在女生面前,我永远是那样的笨拙,从露露到乌云娜,再到杨妍、小丽。此时小丽似成了主人,我成了客人。
“你长得即像叔叔又像阿姨,你可真会长,他们的优点你全吸收了。”小丽又是咯咯咯的笑着。
“你喝水。”我实在找不着可说的话,越发紧张。
“你们学校的李静老师我认识。”小丽坐了下来,端碗,呡口水。
“你认识李静?”我看向小丽。
“对。我们是高中同学。”小丽看向我。
“高中毕业后,她考上了师大,我上了医科。”小丽又抿一口。
“我从小就不喜欢当老师。我觉得当老师太累。”小丽竟深出一口气。
“因为我就不爱学习,还差点成了问题少女。”小丽还是咯咯咯一笑。
“好在,我还不是很坏,及时悬崖勒马,所以就考了一个医科。”小丽调皮的眼神看向我。
我尴尬的笑笑。
“人家说,老师不是很能说吗,可你好像不爱说话。”小丽的眼里是可爱、是俏皮、是少女的单纯。
我又是不争气的尴尬挠头。
“怎么,对学生把话都说完了,还是不想和我说。”小丽似真有些生气的噘着嘴。
“不是不是,我------”着急让我竟有些口吃,我的脸似又红了起来。
我不自然的挠着脸、头。
“咯咯咯”小丽笑着。
“真看不出,高高大大的你怎么这么腼腆。”小丽笑的颤抖着肩膀,
“李静说你在学校可不是这样。”小丽的眼又看向我。
“看来你们俩的关系挺好?”我终于主动问了小丽一句话。
“还行吧,毕竟是老同学,在一起上了三年高中。”
“李静说,你和你们同事的关系好像不是太好。”小丽无所谓的口气。
“其实,你根本不用在乎他们,人都是这样,哪个单位都如此,我们单位也是一样。”小丽看我一眼,一副轻描淡写的表情。

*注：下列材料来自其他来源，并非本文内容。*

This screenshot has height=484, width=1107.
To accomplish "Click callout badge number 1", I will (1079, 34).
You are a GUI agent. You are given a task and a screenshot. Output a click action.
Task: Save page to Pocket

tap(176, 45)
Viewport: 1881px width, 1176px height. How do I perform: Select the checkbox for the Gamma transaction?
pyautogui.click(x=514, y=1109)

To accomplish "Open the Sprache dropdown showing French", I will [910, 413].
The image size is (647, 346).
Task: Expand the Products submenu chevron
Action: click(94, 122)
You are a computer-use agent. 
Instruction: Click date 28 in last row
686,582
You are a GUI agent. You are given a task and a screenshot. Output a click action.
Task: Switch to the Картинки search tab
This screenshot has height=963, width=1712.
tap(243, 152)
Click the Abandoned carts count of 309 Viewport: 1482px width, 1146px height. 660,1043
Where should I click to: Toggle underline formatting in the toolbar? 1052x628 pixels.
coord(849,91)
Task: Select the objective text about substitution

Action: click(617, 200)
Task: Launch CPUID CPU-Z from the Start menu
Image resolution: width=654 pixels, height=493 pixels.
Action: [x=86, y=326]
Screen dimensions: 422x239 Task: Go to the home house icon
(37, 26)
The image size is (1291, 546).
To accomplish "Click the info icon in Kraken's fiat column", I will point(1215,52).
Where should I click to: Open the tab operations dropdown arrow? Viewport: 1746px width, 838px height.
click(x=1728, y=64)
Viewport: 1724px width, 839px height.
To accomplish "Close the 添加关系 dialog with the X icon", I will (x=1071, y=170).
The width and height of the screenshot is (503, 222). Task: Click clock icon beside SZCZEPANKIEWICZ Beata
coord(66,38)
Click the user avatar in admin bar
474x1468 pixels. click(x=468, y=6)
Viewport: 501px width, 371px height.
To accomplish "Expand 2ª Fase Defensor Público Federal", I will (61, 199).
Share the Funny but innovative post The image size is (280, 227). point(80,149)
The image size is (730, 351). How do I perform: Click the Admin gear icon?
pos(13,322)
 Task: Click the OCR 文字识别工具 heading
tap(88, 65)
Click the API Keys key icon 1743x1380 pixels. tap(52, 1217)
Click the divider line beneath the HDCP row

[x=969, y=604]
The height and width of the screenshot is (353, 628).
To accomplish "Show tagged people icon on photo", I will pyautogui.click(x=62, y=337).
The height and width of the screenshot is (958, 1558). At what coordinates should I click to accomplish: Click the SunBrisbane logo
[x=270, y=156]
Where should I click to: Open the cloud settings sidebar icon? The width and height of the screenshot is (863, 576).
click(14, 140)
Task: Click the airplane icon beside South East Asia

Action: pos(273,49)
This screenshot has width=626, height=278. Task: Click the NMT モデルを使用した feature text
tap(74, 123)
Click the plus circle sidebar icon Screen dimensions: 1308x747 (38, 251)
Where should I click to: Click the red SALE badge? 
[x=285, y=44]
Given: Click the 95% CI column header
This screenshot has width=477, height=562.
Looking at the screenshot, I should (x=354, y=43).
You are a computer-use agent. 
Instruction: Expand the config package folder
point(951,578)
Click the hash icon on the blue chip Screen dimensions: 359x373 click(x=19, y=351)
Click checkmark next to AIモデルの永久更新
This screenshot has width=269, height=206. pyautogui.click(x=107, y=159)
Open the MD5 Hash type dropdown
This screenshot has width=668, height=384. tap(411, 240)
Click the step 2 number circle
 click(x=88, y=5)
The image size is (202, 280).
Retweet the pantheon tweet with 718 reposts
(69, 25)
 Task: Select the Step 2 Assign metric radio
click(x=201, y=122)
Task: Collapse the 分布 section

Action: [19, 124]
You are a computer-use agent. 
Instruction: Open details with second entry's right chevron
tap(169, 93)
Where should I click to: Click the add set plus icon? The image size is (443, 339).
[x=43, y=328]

“我从不在乎任何人的想法,我就是我,只要我自己觉得可以就行。”此时的小丽好像乌云娜。
“有时,你越在乎他们,他们反而越翘尾巴,越要对你另眼相看,你只要做好你自己就行了。”我吃惊的看向小丽,没想到,表面上文弱的她竟有着这样强大的内心,我似又看到了杨妍的影子。
妈的菜买回来了,大方的小丽像只欢雀的柏林鸟,厨房里是妈和小丽快乐的说笑声。